By focusing on the audible presence of birds in urban storytelling, this study illuminates how nonhuman voices participate in folklore and memory-making, contributing to broader understandings of how urban nature mediates imagination, place, and emotion. It considers how soundscapes, like visual traces of nature, shape the evolving narrative of city life, adding depth and resonance to human experience in urban environments.
Paper short abstract
Built in the 1960s–1980s, Kharkiv’s mass housing estates integrated extensive green spaces. Since the full-scale invasion, they have suffered destruction and environmental change. This paper examines how urban nature and commemorative practices respond to war within these Anthropocene landscapes.
Paper long abstract
Planned and built between the 1960s and 1980s, Kharkiv’s post-Soviet mass housing estates followed the modernist microdistrict model, which emphasised generous green courtyards, tree-lined pathways, and landscaped buffers as key elements of urban life. Since the full-scale Russian invasion, these residential areas have been under constant shelling, resulting in destruction, loss, and profound environmental change. This presentation examines how urban nature—both designed and spontaneous—appears in visual and textual narratives of Kharkiv’s damaged housing estates and how commemorative practices engage with the changing natural environment. Drawing on urban planning documents, contemporary media, and grassroots initiatives, the paper situates these housing estates within the broader Anthropocene framework to analyse how warfare transforms material and symbolic relations between people, nature, and the built environment.
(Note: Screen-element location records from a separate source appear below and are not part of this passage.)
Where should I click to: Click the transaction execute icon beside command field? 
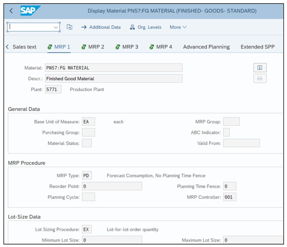pos(69,27)
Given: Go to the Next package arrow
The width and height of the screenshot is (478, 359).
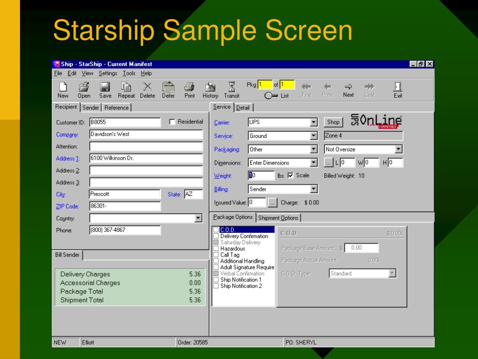Looking at the screenshot, I should pyautogui.click(x=348, y=90).
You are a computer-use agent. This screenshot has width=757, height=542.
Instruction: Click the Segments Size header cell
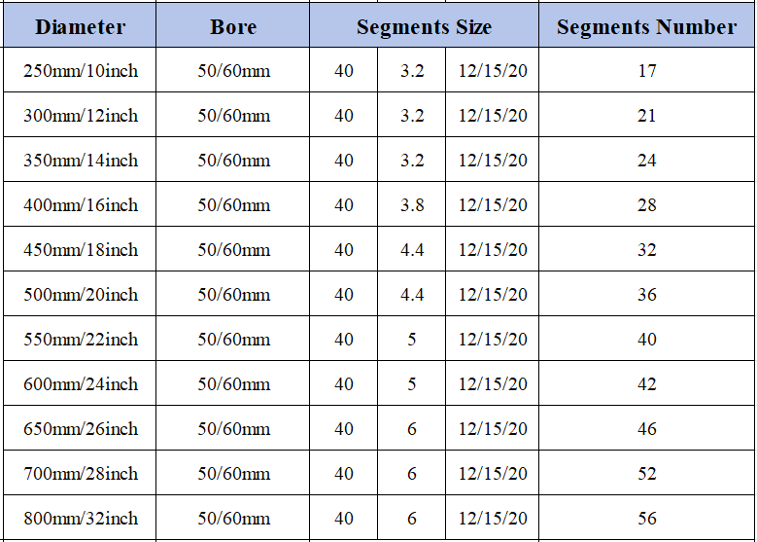424,26
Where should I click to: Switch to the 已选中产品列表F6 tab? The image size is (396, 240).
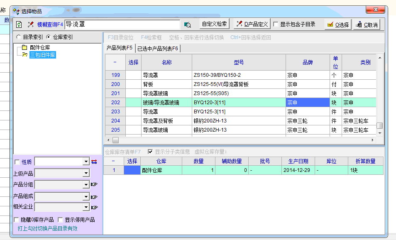pyautogui.click(x=158, y=49)
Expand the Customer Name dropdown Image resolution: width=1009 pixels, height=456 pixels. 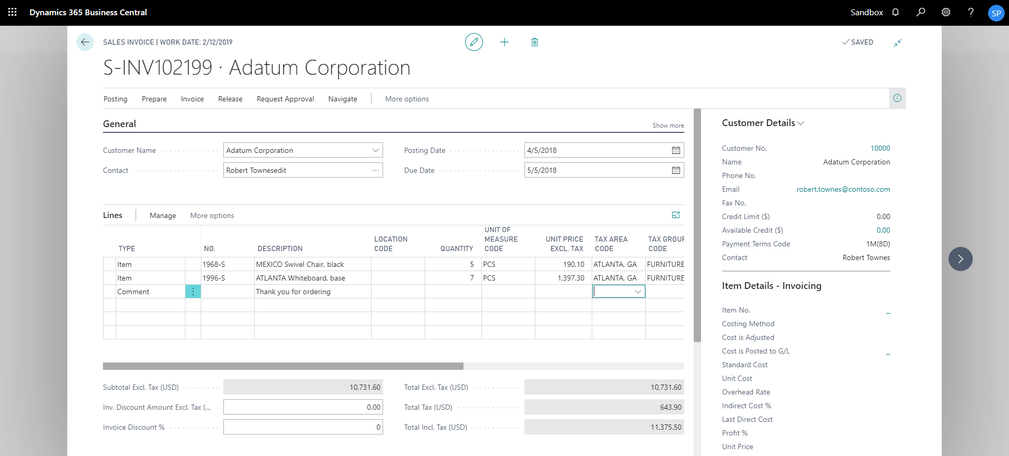(x=376, y=150)
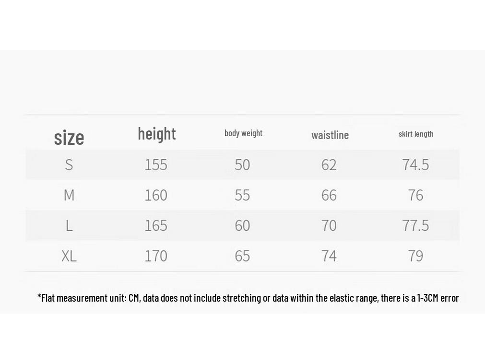Image resolution: width=485 pixels, height=364 pixels.
Task: Click waistline value 66
Action: (329, 195)
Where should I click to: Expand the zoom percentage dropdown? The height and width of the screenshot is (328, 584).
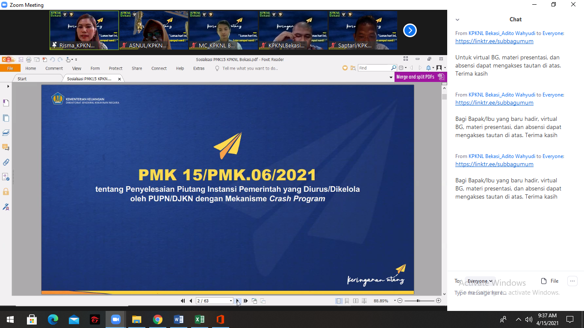[x=395, y=301]
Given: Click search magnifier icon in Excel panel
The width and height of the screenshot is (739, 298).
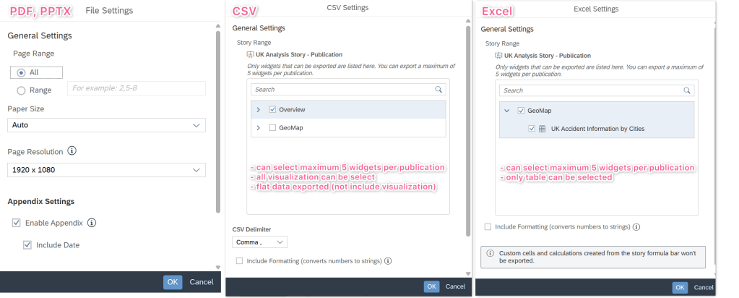Looking at the screenshot, I should coord(687,90).
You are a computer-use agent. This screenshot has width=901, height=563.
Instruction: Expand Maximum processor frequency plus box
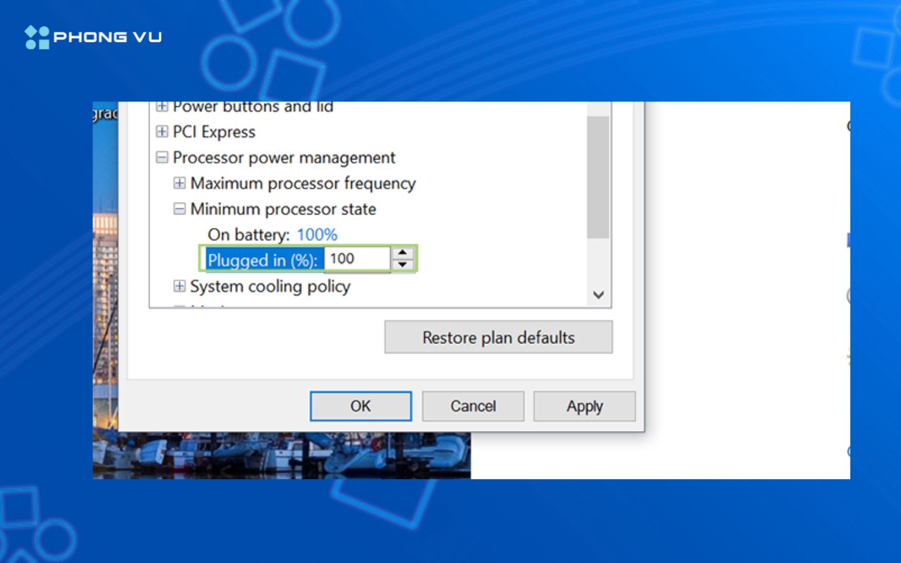[180, 183]
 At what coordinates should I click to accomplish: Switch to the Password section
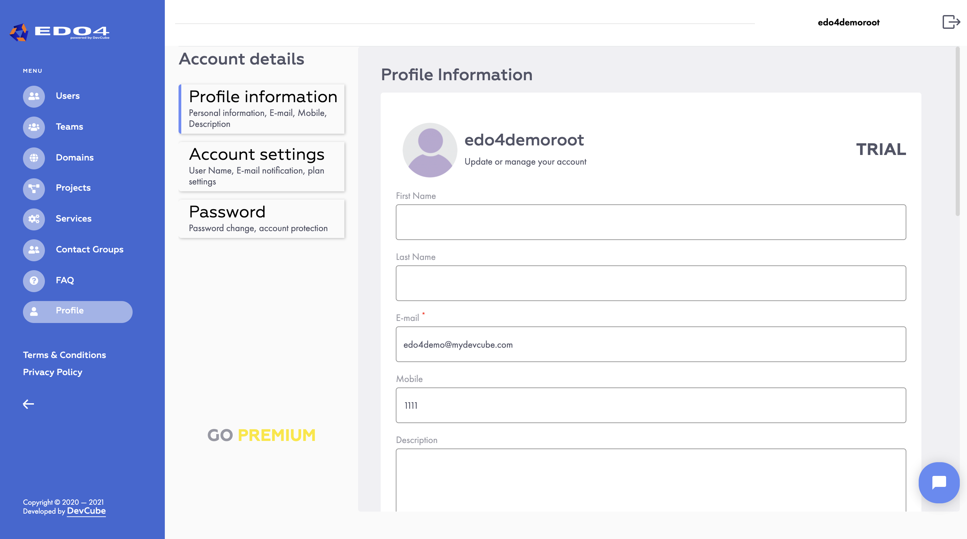point(262,219)
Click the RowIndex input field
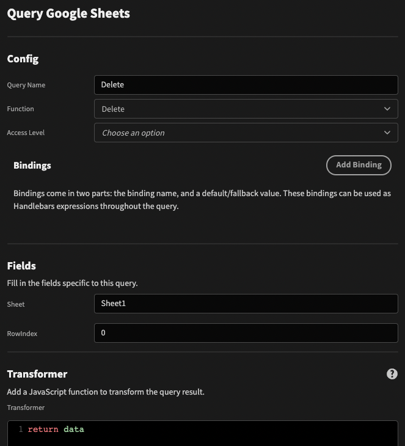 click(246, 333)
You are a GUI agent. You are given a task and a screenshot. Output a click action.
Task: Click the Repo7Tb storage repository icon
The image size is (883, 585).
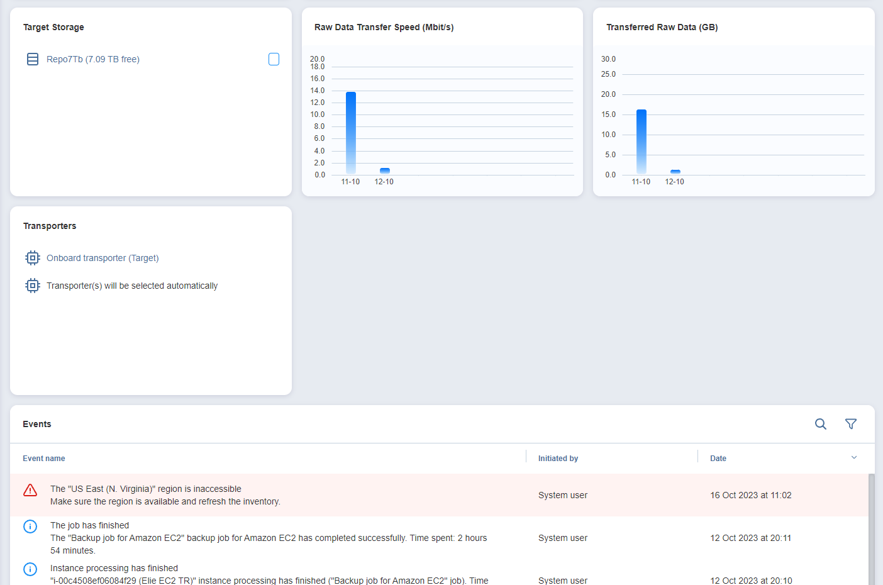(33, 59)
It also highlights the environmental effects of war—erosion of planned greenery, emergence of unregulated wild growth, and memorial uses of green space—linking post-Soviet mass housing to wider debates on urban heritage, environmental change, and the politics of commemoration.
Paper short abstract
Through a detailed study of Alai’s re-telling of the Gesar epic, this paper examines how contemporary Tibetan folk narratives frame the urban landscape as the destroyer of traditional Tibetan lifeways.
Paper long abstract
Through a study of Alai’s re-telling of the Gesar epic, this paper examines how contemporary Tibetan folk narratives frame the urban landscape as the destroyer of traditional lifeways. A Tibetan author writing in Chinese, Alai retells the Gesar epic alongside the narrative of contemporary bard Jigmed in The Song of King Gesar (2009; English translation, 2013). Born in a rural village, Jigmed encounters the epic-hero Gesar in his dreams and begins reciting the Gesar epic in moments of ecstatic possession. As a result, Jigmed is quickly identified as a bard, or grungkan (Tib. sgrung mkhan). While highly respected in traditional Tibetan society, bards are also celebrated in the contemporary People’s Republic of China, where government policy identifies their work as Intangible Cultural Heritage and offers salaries in exchange for their talents.
As Jigmed’s fame grows, local Chinese government officials host him in increasingly larger cities, where he interacts with scholars, politicians, and Communist party leaders. However, as he travels further away from Tibetan regions of China and into larger cities, Jigmed finds himself losing the ability to accurately re-tell the epic. Gesar himself chastises Jigmed, complaining about the urban environs and asking how to return to his grassland home. Interwoven with the death of King Gesar himself, Jigmed eventually loses the ability to sing the epic entirely. As represented by the increasingly urban environments Jigmed moves through, therefore, King Gesar suggests that the Chinese government’s efforts to protect traditional Tibetan folklore like the Gesar epic is, in reality, destroying it.